Energy majors, hungry for access to some of the most promising acreage anywhere in the world, have been invited to bid for eight oil and gas fields under incentivised technical service contracts, which are expected to be signed for 20 years.

The contracts are not the production-sharing agreements that oil majors prefer, although they should still give room for sizeable profits.

Another unexpected drawback for international oil companies is the suggestion from the Oil Ministry that consortiums will be favoured over bids from individual companies.

While allowing Baghdad to make the best use of the skills and experience on offer, it is difficult to see how this approach fits with the ministry’s directive to choose the most competitive bid.

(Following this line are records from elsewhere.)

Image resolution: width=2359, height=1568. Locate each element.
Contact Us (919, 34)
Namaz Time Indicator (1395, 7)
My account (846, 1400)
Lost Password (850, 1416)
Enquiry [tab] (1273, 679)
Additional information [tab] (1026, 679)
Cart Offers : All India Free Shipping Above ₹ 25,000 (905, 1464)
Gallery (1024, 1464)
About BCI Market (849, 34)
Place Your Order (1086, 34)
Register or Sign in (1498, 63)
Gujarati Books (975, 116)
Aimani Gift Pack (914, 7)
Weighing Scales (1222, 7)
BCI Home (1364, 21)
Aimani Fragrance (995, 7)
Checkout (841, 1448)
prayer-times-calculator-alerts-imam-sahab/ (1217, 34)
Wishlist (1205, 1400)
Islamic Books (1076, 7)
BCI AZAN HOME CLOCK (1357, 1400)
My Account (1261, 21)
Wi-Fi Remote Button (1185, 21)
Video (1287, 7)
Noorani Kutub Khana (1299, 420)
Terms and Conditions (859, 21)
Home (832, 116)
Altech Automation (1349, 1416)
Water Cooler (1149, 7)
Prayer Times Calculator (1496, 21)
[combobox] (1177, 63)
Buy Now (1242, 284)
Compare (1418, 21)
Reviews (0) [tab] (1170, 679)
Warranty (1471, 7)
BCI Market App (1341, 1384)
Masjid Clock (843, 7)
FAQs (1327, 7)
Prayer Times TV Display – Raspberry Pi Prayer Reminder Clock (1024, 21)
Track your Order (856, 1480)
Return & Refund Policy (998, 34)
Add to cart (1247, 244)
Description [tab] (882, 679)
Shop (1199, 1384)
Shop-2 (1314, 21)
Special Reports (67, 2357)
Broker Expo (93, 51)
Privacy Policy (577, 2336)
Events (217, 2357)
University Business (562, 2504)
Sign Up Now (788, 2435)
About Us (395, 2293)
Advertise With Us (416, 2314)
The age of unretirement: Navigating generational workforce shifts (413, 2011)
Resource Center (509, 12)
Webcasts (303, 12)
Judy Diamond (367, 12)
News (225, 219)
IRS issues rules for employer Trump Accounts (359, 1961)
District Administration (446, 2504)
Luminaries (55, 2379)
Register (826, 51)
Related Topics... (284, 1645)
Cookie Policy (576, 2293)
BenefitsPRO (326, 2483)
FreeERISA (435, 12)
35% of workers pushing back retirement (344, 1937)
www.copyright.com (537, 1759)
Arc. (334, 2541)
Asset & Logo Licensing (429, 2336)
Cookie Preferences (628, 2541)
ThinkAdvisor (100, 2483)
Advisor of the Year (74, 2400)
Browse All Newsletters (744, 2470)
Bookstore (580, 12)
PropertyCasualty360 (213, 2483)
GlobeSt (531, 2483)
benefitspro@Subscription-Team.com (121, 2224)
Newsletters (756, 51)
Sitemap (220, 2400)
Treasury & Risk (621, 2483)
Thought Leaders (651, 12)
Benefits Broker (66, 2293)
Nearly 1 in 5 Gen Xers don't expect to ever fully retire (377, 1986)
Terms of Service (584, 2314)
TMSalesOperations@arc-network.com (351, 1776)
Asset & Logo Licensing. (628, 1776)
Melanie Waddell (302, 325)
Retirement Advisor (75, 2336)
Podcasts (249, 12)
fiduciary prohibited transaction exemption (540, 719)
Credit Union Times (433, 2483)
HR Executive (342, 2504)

The other problem for oil majors, which has largely been ignored by Iraq’s Oil Ministry, is the decision to proceed with contracts despite the failure of the government to push a new oil law through parliament.

While Oil Minister Hussein al-Shahristani has claimed in the past that existing legislation allows the cabinet to award contracts, the 20-year term of the deals could be on shaky ground.

With the Kurds and the majority Shia still at odds over whether provincial governments should be able to agree their own contracts with oil companies, there will be protracted political wrangling before any contracts can be signed.

But given Iraq’s potential, oil majors are unlikely to be put off by any of this. By the time bids are due next year, most major firms are likely to have found suitable partners with which to collaborate.